→ Activity
Transcription, pictures excluded: write out the data below exactly.
─── Supplied data
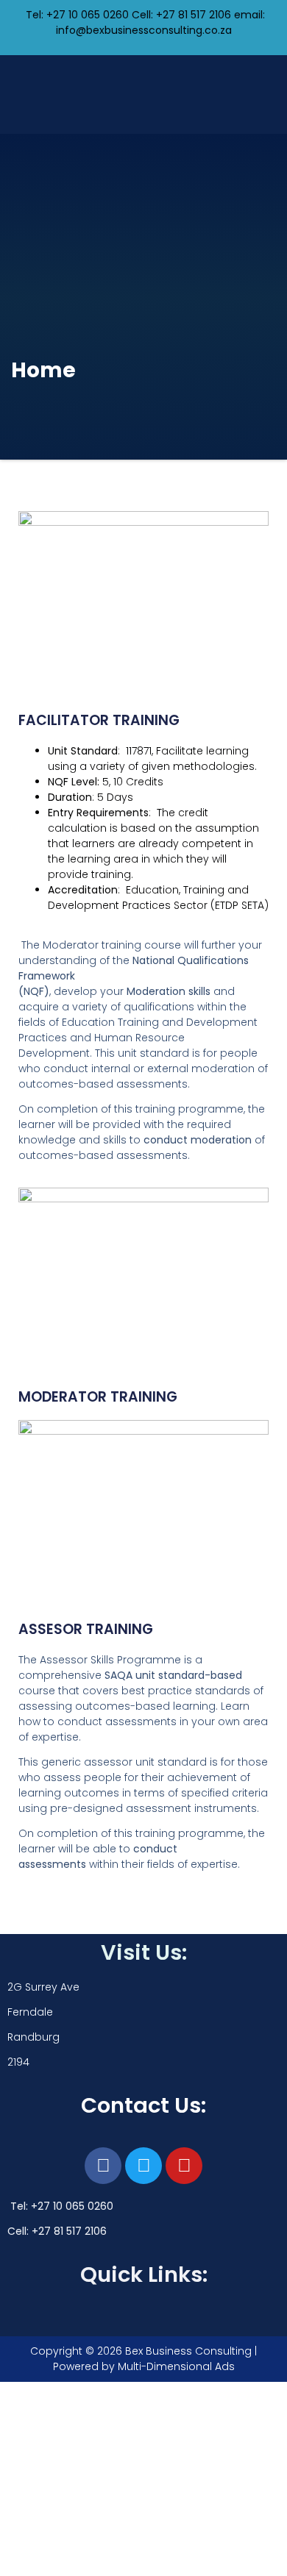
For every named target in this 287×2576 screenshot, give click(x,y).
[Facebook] (103, 2165)
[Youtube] (184, 2165)
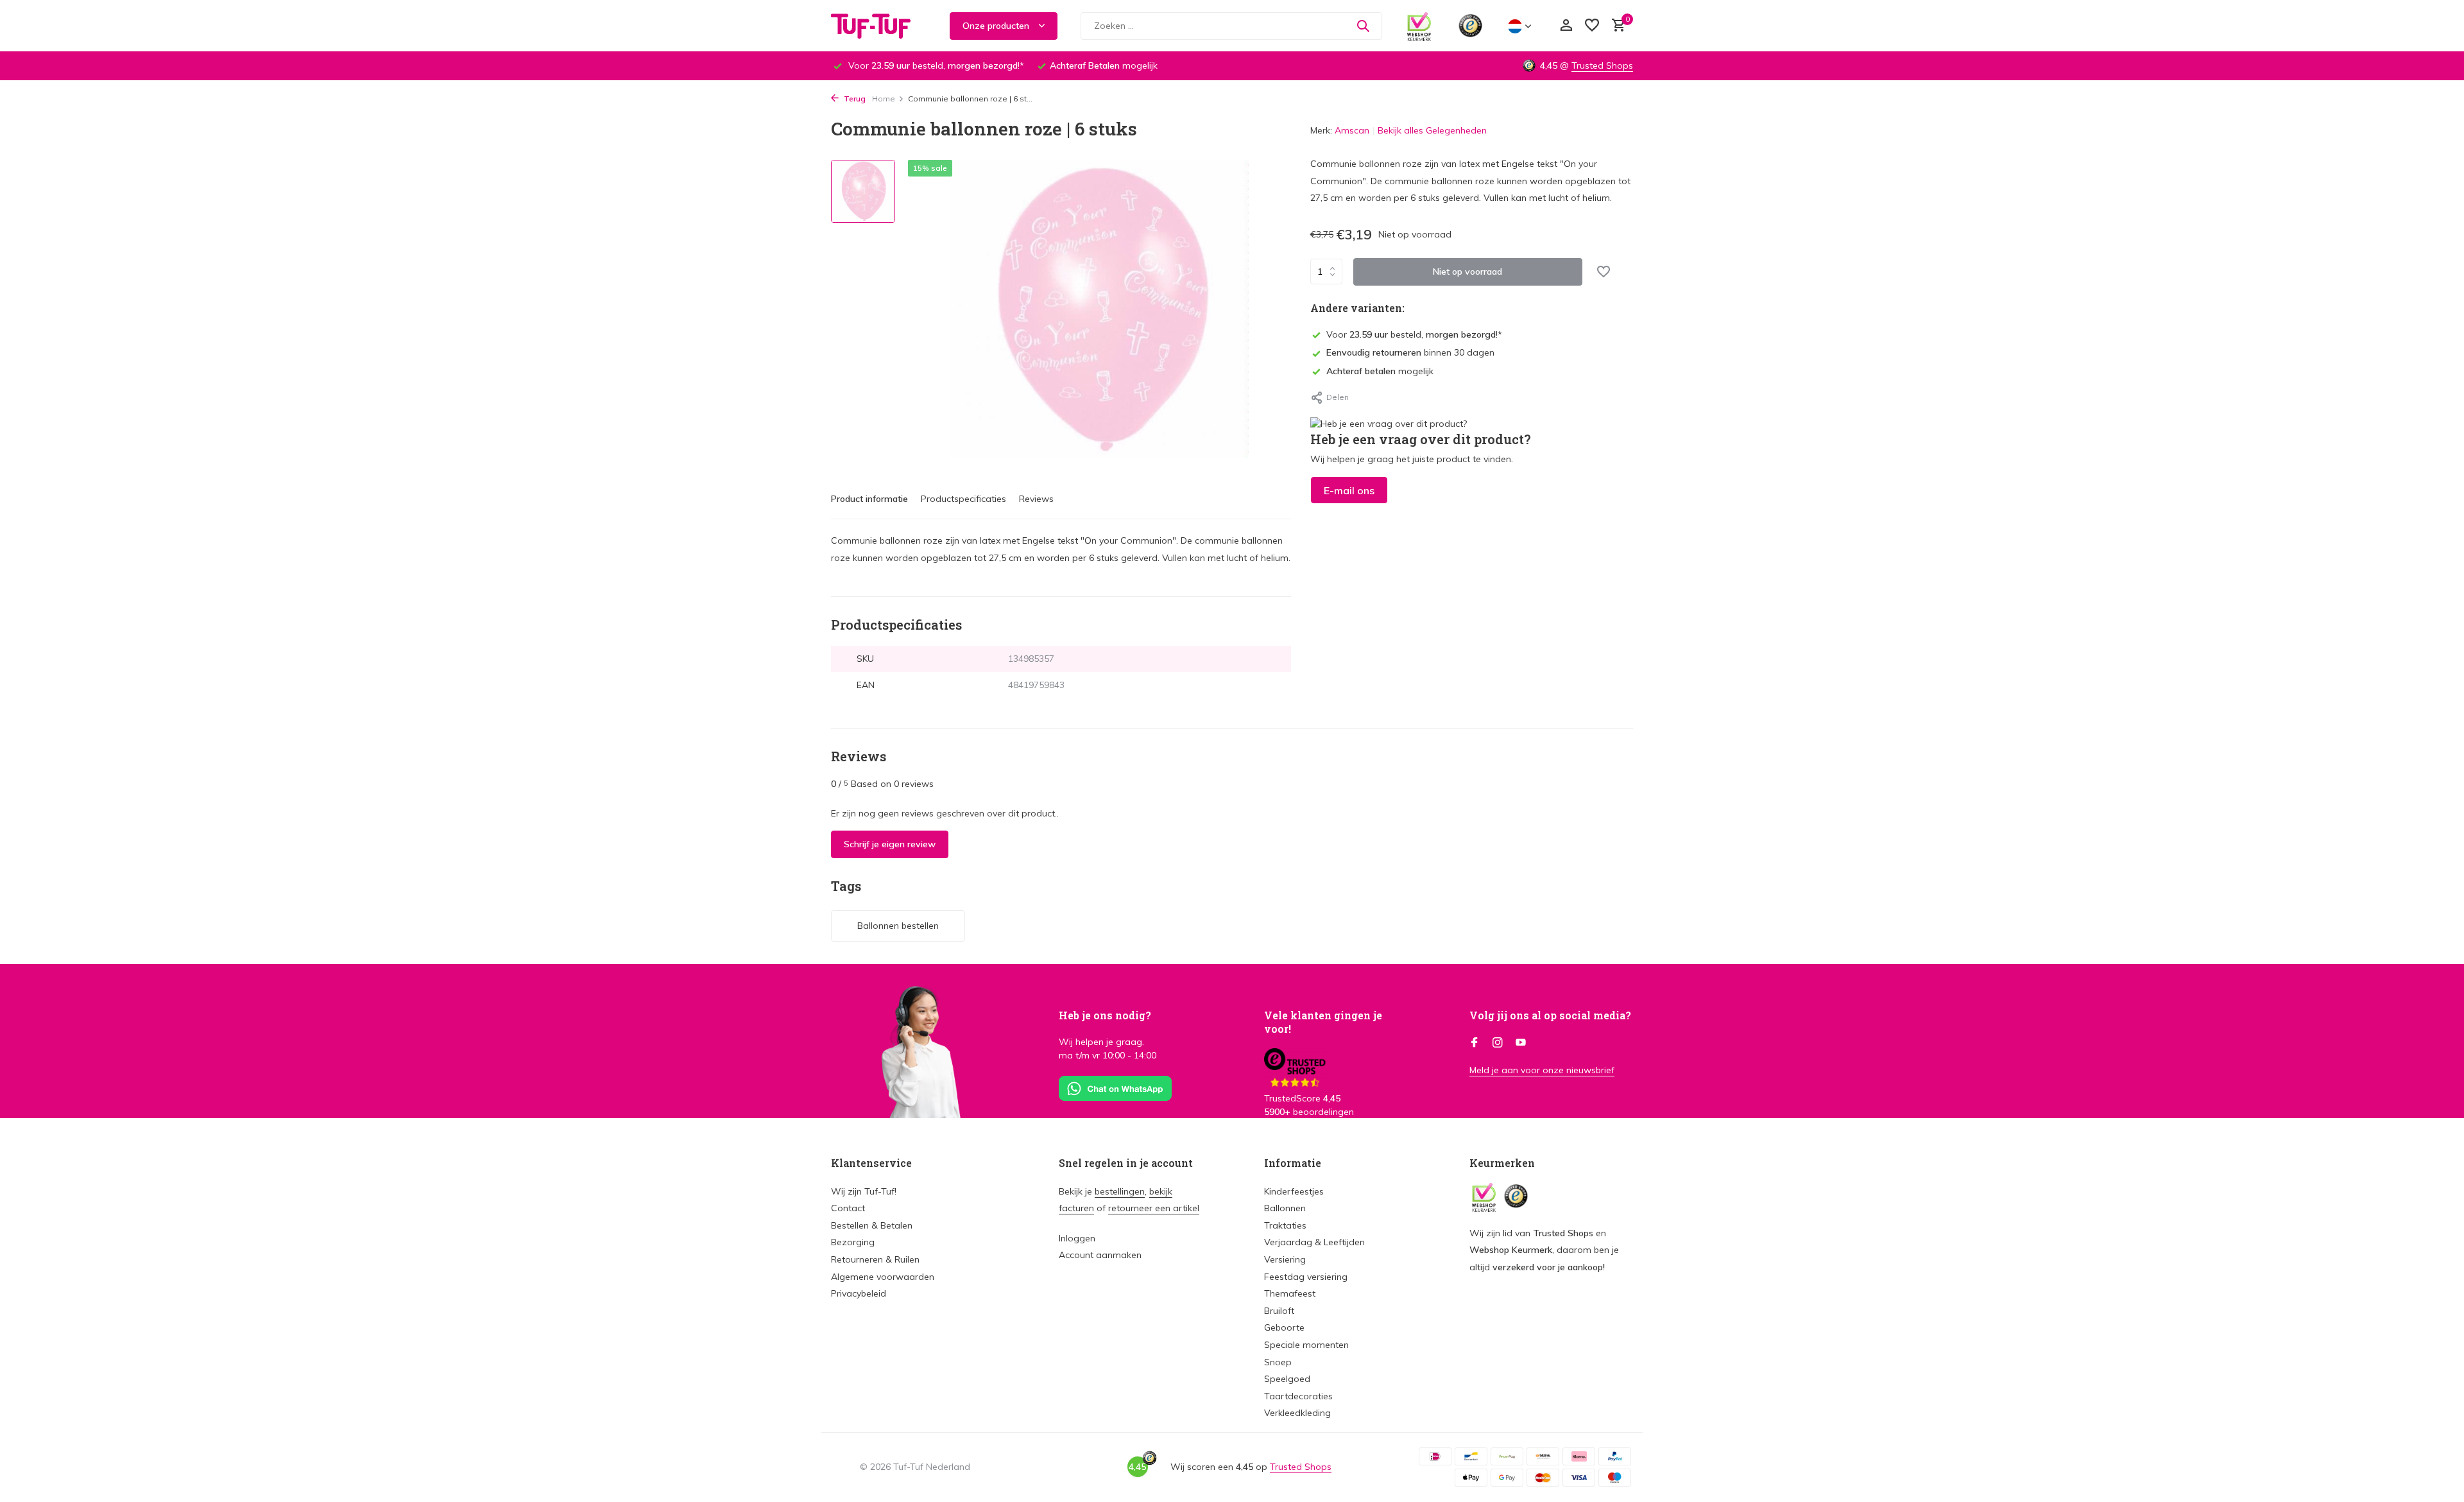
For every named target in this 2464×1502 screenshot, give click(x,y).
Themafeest (1289, 1293)
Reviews (1036, 499)
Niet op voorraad (1467, 271)
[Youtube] (1521, 1043)
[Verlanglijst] (1592, 26)
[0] (1615, 26)
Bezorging (853, 1242)
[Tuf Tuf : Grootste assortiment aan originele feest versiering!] (879, 25)
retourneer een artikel (1153, 1208)
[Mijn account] (1566, 26)
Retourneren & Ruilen (875, 1259)
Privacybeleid (858, 1293)
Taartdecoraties (1298, 1396)
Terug (854, 98)
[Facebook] (1474, 1043)
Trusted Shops (1602, 65)
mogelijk (1379, 371)
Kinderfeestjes (1294, 1191)
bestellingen (1120, 1191)
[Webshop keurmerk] (1419, 25)
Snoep (1278, 1362)
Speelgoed (1287, 1379)
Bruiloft (1279, 1310)
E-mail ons (1349, 490)
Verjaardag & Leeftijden (1314, 1242)
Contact (848, 1208)
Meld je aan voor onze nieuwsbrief (1541, 1070)
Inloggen (1077, 1238)
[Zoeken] (1363, 25)
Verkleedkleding (1297, 1413)
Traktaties (1285, 1225)
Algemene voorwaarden (882, 1276)
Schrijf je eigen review (890, 844)
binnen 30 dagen (1410, 352)
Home (883, 98)
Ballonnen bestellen (898, 925)
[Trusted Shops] (1470, 25)
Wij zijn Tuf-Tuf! (863, 1191)
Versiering (1285, 1259)
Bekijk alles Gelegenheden (1432, 130)
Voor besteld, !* (1414, 334)
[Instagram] (1498, 1043)
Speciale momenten (1306, 1345)
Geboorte (1284, 1327)
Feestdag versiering (1306, 1276)
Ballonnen (1285, 1208)
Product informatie (869, 499)
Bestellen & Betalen (871, 1225)
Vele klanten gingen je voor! (1323, 1021)
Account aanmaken (1100, 1255)
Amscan (1352, 130)
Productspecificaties (963, 499)
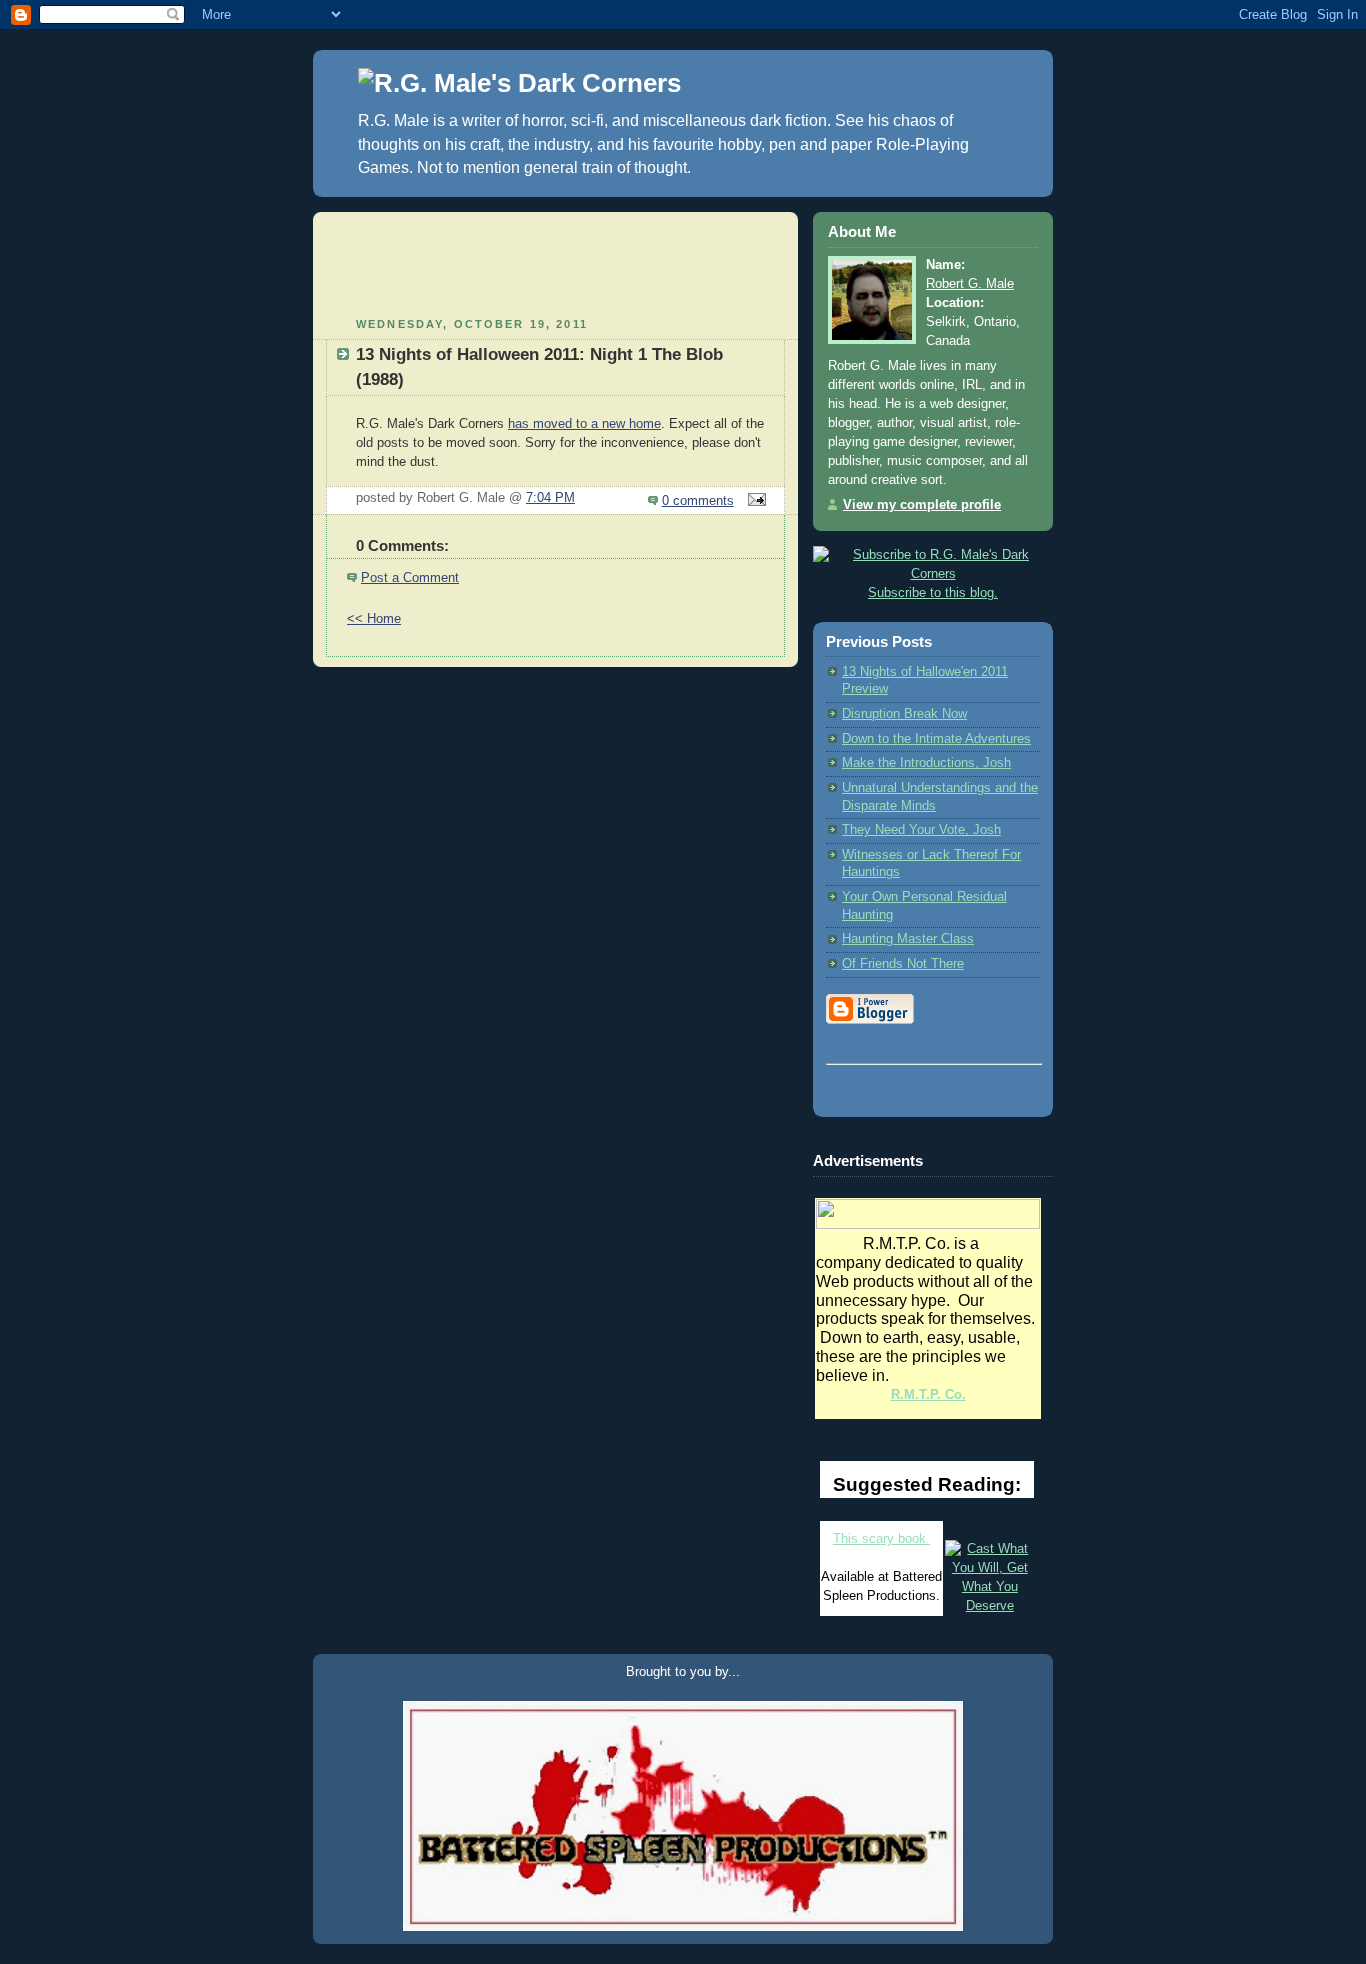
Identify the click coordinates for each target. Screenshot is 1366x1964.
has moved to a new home (584, 424)
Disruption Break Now (904, 714)
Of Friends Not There (903, 964)
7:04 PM (550, 498)
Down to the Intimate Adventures (936, 739)
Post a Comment (410, 578)
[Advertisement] (556, 252)
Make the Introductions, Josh (926, 763)
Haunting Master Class (908, 939)
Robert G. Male (970, 284)
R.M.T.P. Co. (928, 1395)
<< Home (374, 619)
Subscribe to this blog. (933, 593)
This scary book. (881, 1539)
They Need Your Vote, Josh (921, 830)
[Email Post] (754, 501)
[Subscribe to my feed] (933, 555)
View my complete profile (922, 505)
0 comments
──────
→ Result of this exercise
For every named target in this 287×2576 screenshot, give click(x,y).
[Facebook] (103, 2165)
[Youtube] (184, 2165)
For every named target in this 2464×1502 screenshot, give click(x,y).
Themafeest (1289, 1293)
Reviews (1036, 499)
Niet op voorraad (1467, 271)
[Youtube] (1521, 1043)
[Verlanglijst] (1592, 26)
[0] (1615, 26)
Bezorging (853, 1242)
[Tuf Tuf : Grootste assortiment aan originele feest versiering!] (879, 25)
retourneer een artikel (1153, 1208)
[Mijn account] (1566, 26)
Retourneren & Ruilen (875, 1259)
Privacybeleid (858, 1293)
Taartdecoraties (1298, 1396)
Terug (854, 98)
[Facebook] (1474, 1043)
Trusted Shops (1602, 65)
mogelijk (1379, 371)
Kinderfeestjes (1294, 1191)
bestellingen (1120, 1191)
[Webshop keurmerk] (1419, 25)
Snoep (1278, 1362)
Speelgoed (1287, 1379)
Bruiloft (1279, 1310)
E-mail ons (1349, 490)
Verjaardag & Leeftijden (1314, 1242)
Contact (848, 1208)
Meld je aan voor onze nieuwsbrief (1541, 1070)
Inloggen (1077, 1238)
[Zoeken] (1363, 25)
Verkleedkleding (1297, 1413)
Traktaties (1285, 1225)
Algemene voorwaarden (882, 1276)
Schrijf je eigen review (890, 844)
binnen 30 dagen (1410, 352)
Home (883, 98)
Ballonnen bestellen (898, 925)
[Trusted Shops] (1470, 25)
Wij zijn Tuf-Tuf! (863, 1191)
Versiering (1285, 1259)
Bekijk alles Gelegenheden (1432, 130)
Voor besteld, !* (1414, 334)
[Instagram] (1498, 1043)
Speciale momenten (1306, 1345)
Geboorte (1284, 1327)
Feestdag versiering (1306, 1276)
Ballonnen (1285, 1208)
Product informatie (869, 499)
Bestellen & Betalen (871, 1225)
Vele klanten gingen je voor! (1323, 1021)
Account aanmaken (1100, 1255)
Amscan (1352, 130)
Productspecificaties (963, 499)
Identify the click coordinates for each target. Screenshot is 1366x1964.
has moved to a new home (584, 424)
Disruption Break Now (904, 714)
Of Friends Not There (903, 964)
7:04 PM (550, 498)
Down to the Intimate Adventures (936, 739)
Post a Comment (410, 578)
[Advertisement] (556, 252)
Make the Introductions, Josh (926, 763)
Haunting Master Class (908, 939)
Robert G. Male (970, 284)
R.M.T.P. Co. (928, 1395)
<< Home (374, 619)
Subscribe to this blog. (933, 593)
This scary book. (881, 1539)
They Need Your Vote, Josh (921, 830)
[Email Post] (754, 501)
[Subscribe to my feed] (933, 555)
View my complete profile (922, 505)
0 comments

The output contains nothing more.